Given a line bundle $L\to X$ on a scheme $X$ over a field $k$, I am to show that $L'=L\setminus z(X)$ the complement of the zero section is a torsor for the multiplicative group. Our definition of a $G$-torsor $T$ is, I think, somewhat special: one simply requires $T$ to be faithfully flat over $X$ and equipped with an action $G\times_X T\to T\times_X T$ which is an isomorphism. I'm working in functor-of-points style.
As I understand it, for $R$ a finitely generated $k$-algebra, $\mathbb{G}_m(R)=\coprod_{x\in X(R)} R^\times$. I can't quite get this to be the value of $L'(R)$. The most naive guess is that the fiber of $L'(R)$ over $x\in X(R)$ is simply the complement of zero in the projective $R$-module $x^*(R)$. But this is bad, and it seems the reason is that $L'$ has to be a subfunctor, so for instance elements of $L'(R)$ have to map to units under maps from $R$ to fields. I think this means elements of $L'(R)$ have to be generators, although I haven't written it out.
So it seems it would suffice to show that
The set of generators of a rank 1 projective $R$-module $P$ is a torsor for $R^\times$.
But if $a$ and $ra=r'a$ generate $P$, then all I seem to get from $r-r'$ annihilating $a$ is that $r-r'$ is nilpotent-since otherwise $P$ would be $0$-dimensional modulo some prime and not of constant rank $1$. What am I missing here? Did I run off the tracks entirely with the rank-1 projectives lemma?

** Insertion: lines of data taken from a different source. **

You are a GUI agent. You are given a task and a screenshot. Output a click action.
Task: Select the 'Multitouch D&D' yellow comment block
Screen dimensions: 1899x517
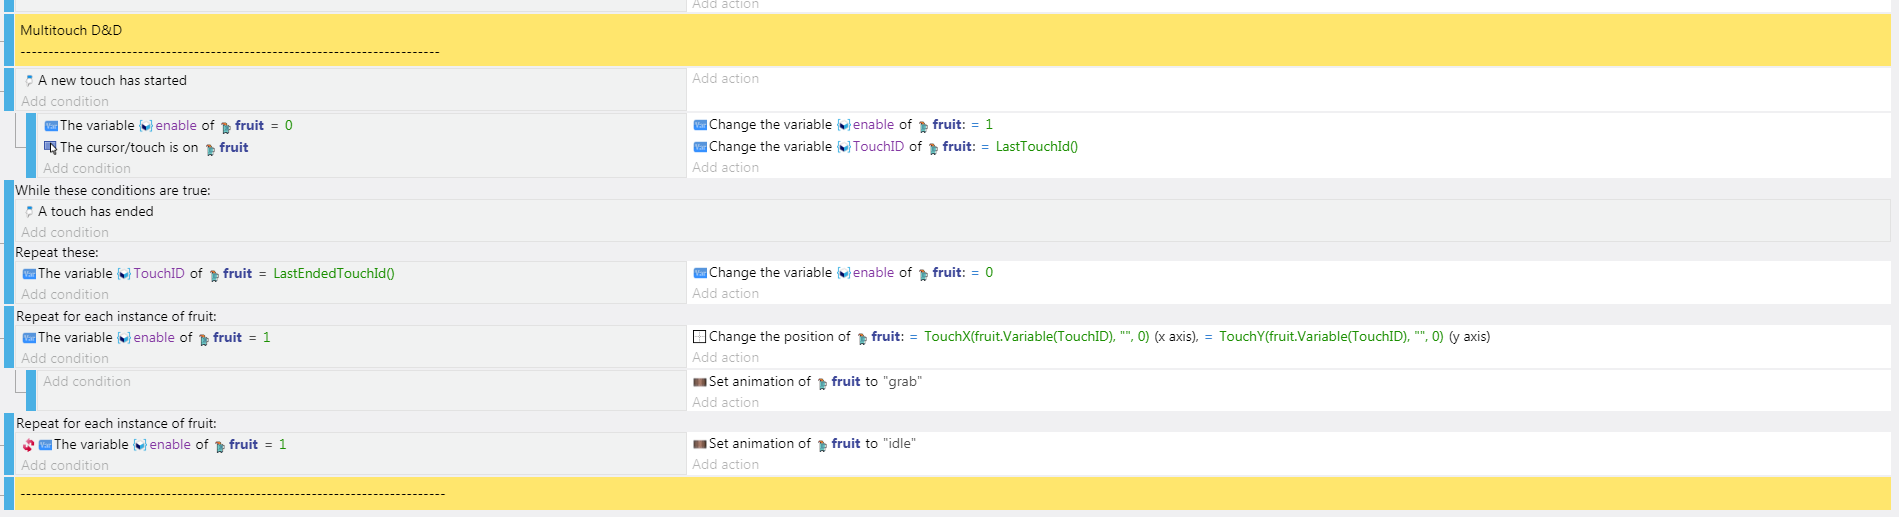[x=952, y=40]
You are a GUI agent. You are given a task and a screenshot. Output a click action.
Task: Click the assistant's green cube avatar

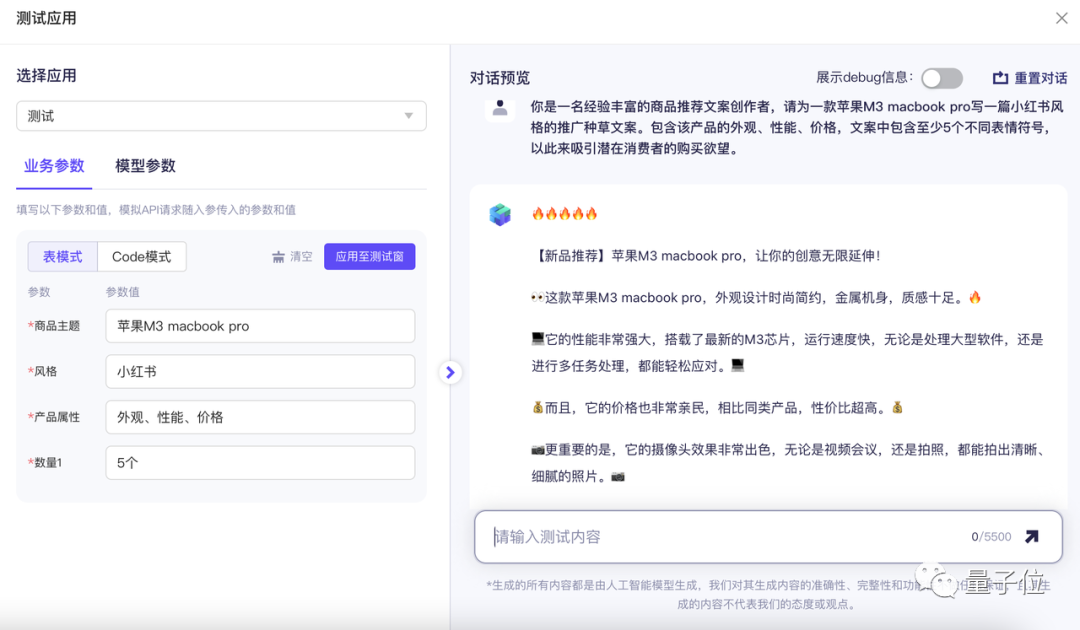pyautogui.click(x=500, y=214)
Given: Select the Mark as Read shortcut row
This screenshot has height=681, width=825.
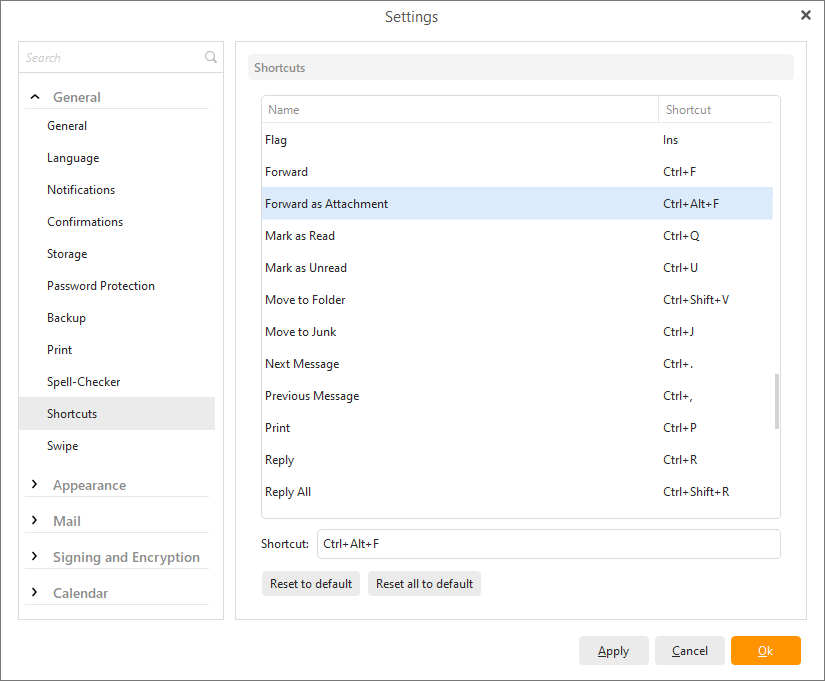Looking at the screenshot, I should click(400, 235).
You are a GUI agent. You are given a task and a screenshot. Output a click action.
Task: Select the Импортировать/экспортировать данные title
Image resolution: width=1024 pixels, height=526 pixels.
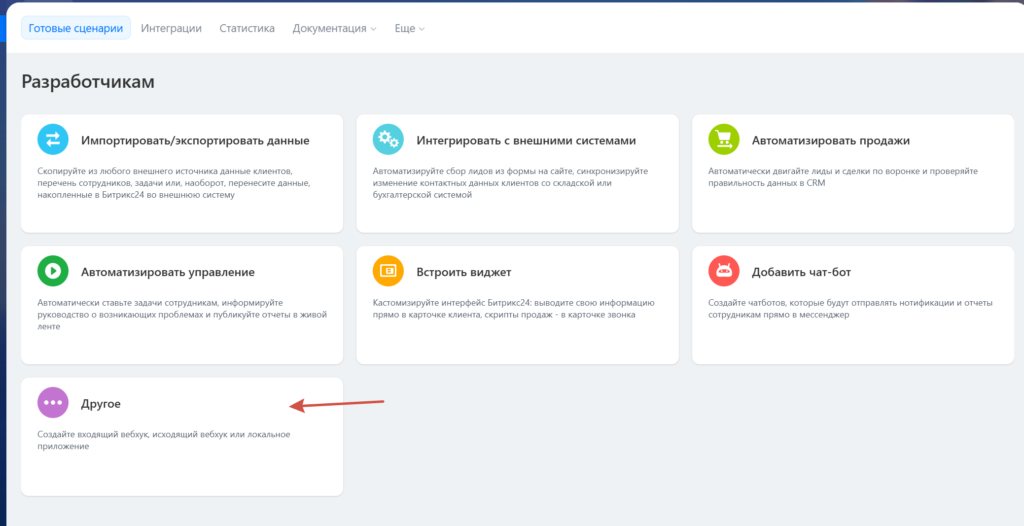pyautogui.click(x=195, y=141)
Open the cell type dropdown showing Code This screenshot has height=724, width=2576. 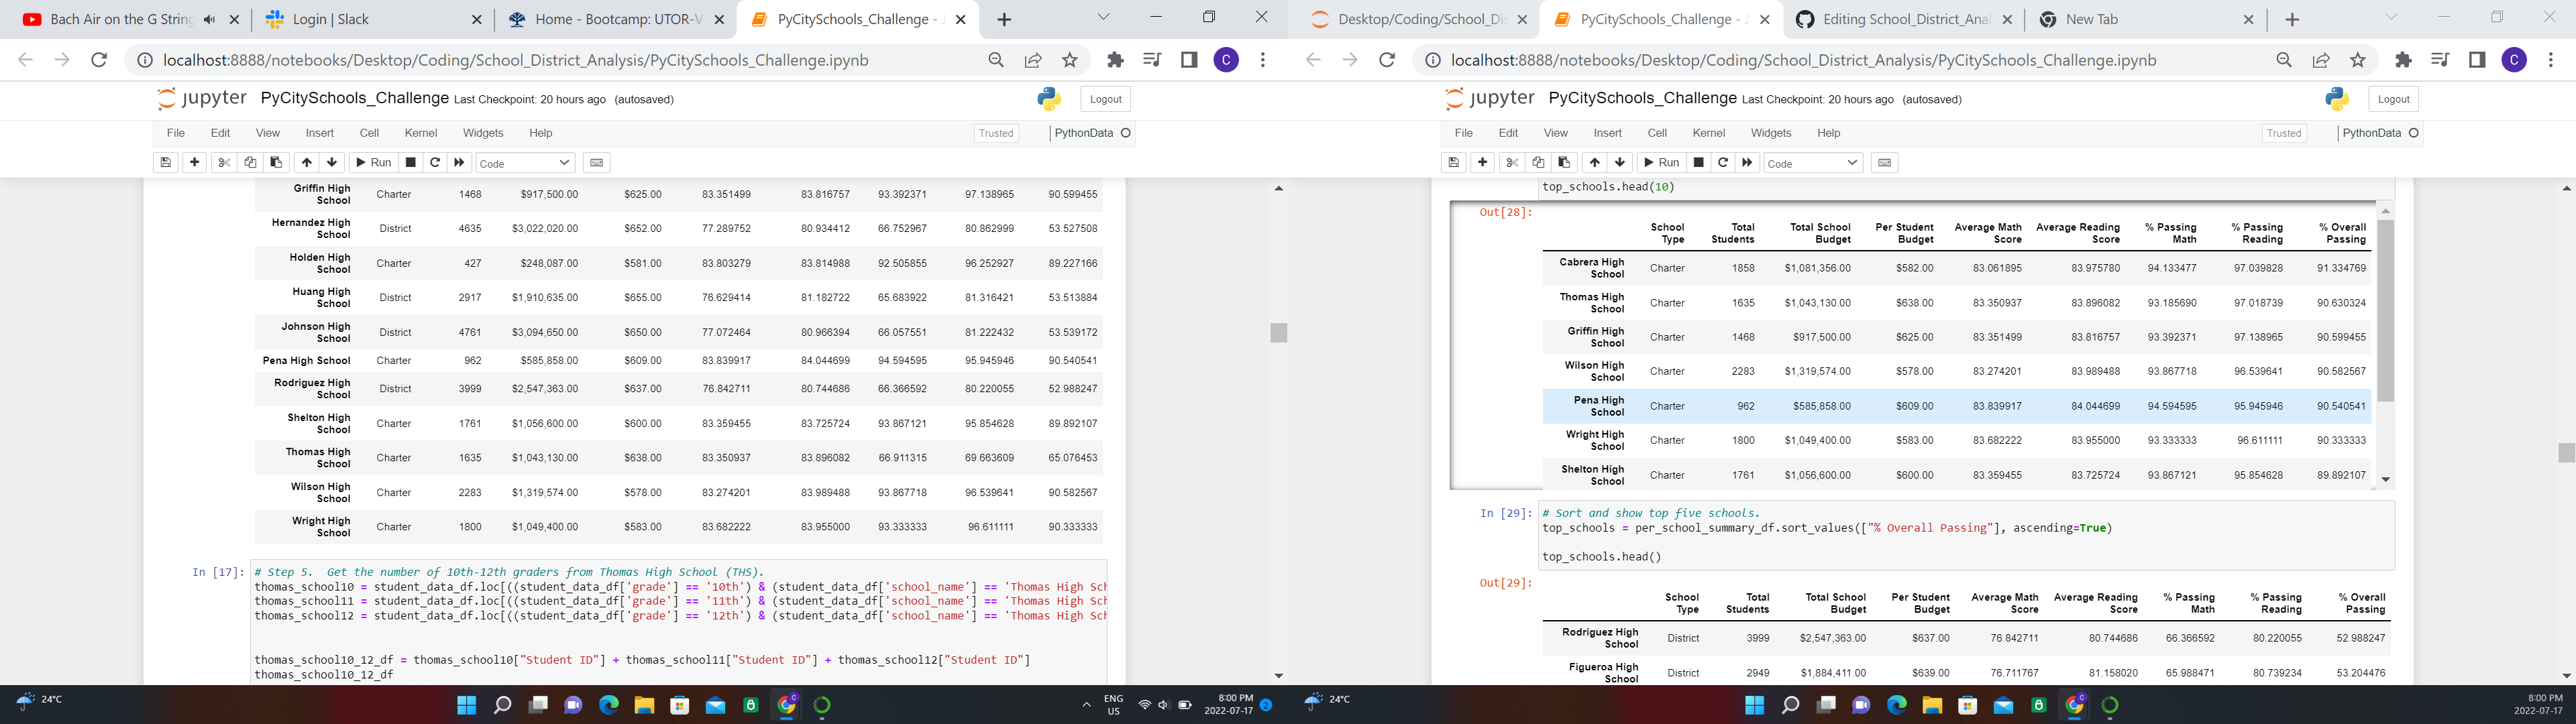tap(525, 162)
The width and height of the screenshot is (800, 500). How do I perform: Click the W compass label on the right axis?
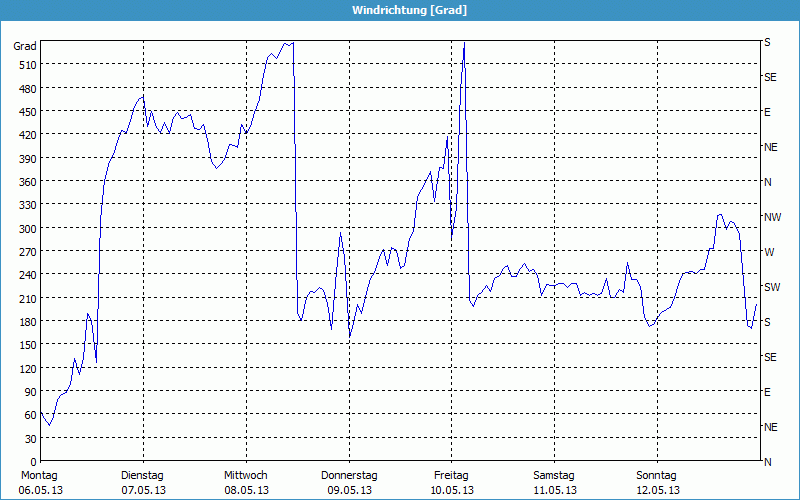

OK, I got around the stumble in the last paragraph. If $a$ and $b$ generate some rank 1 projective $P$, then on some affine open cover of $\text{Spec}(R)$ (on which $P$ becomes a free rank-1 module) $a$ and $b$ are related by a unique coherent choice of units, so the sheaf condition on the group of units concludes the proof.